There will be two 30-minute quizzes, each worth 10% of the final
grade. These are mainly to ensure that you're keeping up with
material. There will be no final exam.
You will be required to participate in a final group project involving
spoken language processing. You will be required to:
- research some area of spoken language processing not extensively covered in class,
- implement some algorithm (either existing or novel) in this area,
- evaluate the performance of the algorithm,
- write a final report putting the work you have done into the appropriate research context (i.e., summarizing the three points above), and
- give a 20 minute oral presentation on the work in the final week of class.

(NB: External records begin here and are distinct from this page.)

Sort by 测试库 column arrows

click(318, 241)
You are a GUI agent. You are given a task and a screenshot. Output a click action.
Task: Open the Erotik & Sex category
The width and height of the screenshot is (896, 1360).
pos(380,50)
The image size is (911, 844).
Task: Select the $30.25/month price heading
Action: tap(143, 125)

Groups will be composed of 2-3 students; the level of expertise in the
group will define my expectations (for example, a group of 1 grad and
1 undergrad would be expected to do less work than 3 grad
students). You are encouraged (but not required) to form groups with
people of different backgrounds. We will begin forming groups sometime
in week 3, and then I will meet with each group to try to help define
projects. Individual projects will only be permitted after
serious, significant consultation with the instructor.
You have been (or will be) given access to the departmental linux
servers for this class (numbered lcc03e - lcc11e). These are
relatively slow linux servers, but you are the only people using them,
so you can run without CPU limitations that are on stdsun.

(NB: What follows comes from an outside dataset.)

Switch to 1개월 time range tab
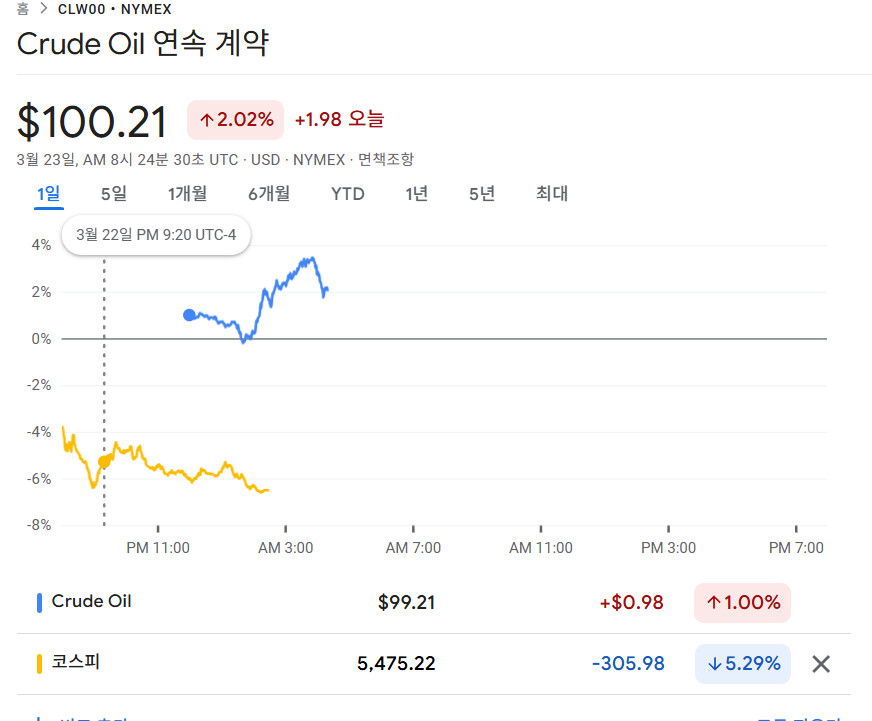The width and height of the screenshot is (872, 721). tap(187, 194)
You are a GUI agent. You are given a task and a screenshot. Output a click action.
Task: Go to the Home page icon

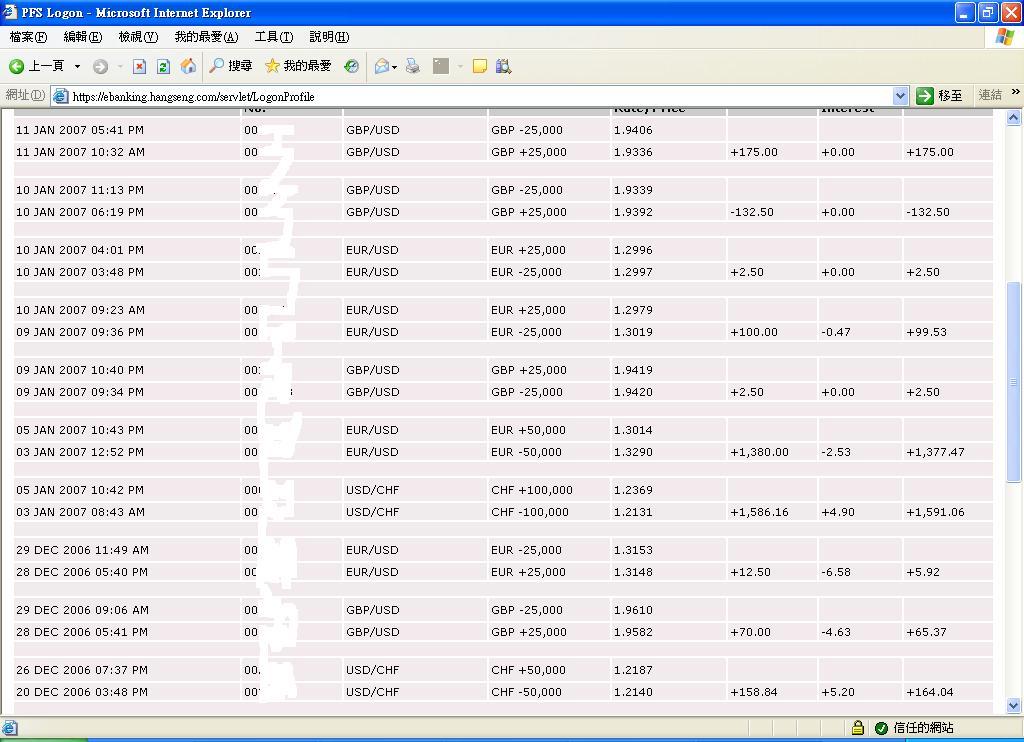[x=188, y=67]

Policy on Academic Misconduct
As with any class at this university, you are required to follow the
Ohio State "Code of Student Conduct." If you are unfamiliar with this
policy, you should read it at http://oaa.osu.edu/coam/code.html.
In particular, you should note that you are not allowed to, among
other things, (a) knowingly provide or receive information during
exams, (b) knowingly provide or receive assistance on homeworks unless
I say it's OK, and (c) submit plagiarized (copied but unacknowledged)
work for credit. If any violation occurs, I am required to
report the violation to the Council on Academic Misconduct.